Online Program

290037
Integrating sexuality education and violence prevention to reduce teenage pregnancy: A critical analysis of opportunities and challenges


Tuesday, November 5, 2013

Jenifer DeAtley, LMSW, EngenderHealth, Austin, TX
Andrew Levack, MPH, Engender Health, Austin, TX
Jeni Brazeal, EngenderHealth, Austin, TX
Debra Kalmuss, PhD, Heilbrunn Dept. of Population and Family Health, Mailman School of Public Health, Columbia University, New York, NY
Despite established literature linking intimate partner violence with poor sexual and reproductive outcomes, there is little integration of violence prevention and sexual health programs. In this presentation, we describe lessons learned from an innovative approach to linking the two communities by employing staff from an IPV program to facilitate the educational component of a gender transformative teen pregnancy prevention program. The is grounded in gender-transformative sexual health interventions conducted in resource poor countries. Adapting this gender-transformative platform to a small-group educational intervention in the US required us to move beyond traditional sexual health educators to identifying group facilitators who had experience with youth-based gender probing work. While this interdisciplinary approach to teen pregnancy prevention education provided much-needed expertise in gender work with teens, it also raised fundamental challenges, including gaps in key knowledge and skills about sexual health, different core concepts, and dissimilar pedagogical approaches to curriculum-based education. There were constructive perspectives that informed both fields. The IPV field emphasized the need to address consent and refusal as skills, and the idea that sex is not a decision made at one point in time, but instead should be made at each occurrence of intimacy for a young person. Additionally, the sexual health field lends a comfortable and sex positive approach to discussions around contraception and intimacy. This presentation is intended to lay the groundwork for an overlap in these two fields and provide lessons learned from a program that has approached this integration.

Learning Areas:

Implementation of health education strategies, interventions and programs
Program planning

Learning Objectives:
Describe the link between Sexual and Reproductive Health (SRH) and Interpersonal Violence (IPV) fields. Analyze the need to integrate the fields of SRH and IPV for improved sexual health outcomes. Compare both challenges and compliments of integrating the SRH and IPV fields.

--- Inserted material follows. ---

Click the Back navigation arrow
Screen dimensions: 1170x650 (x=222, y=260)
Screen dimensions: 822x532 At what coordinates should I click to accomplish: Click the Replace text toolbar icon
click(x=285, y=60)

Keyword(s): Youth, Prevention

Presenting author's disclosure statement:

Qualified on the content I am responsible for because: I have been working in the field of sexual health and teenage pregnancy prevention for 20 years, have developed and co-developed several programs, and have managed numerous grant funded projects.
Any relevant financial relationships? No

I agree to comply with the American Public Health Association Conflict of Interest and Commercial Support Guidelines, and to disclose to the participants any off-label or experimental uses of a commercial product or service discussed in my presentation.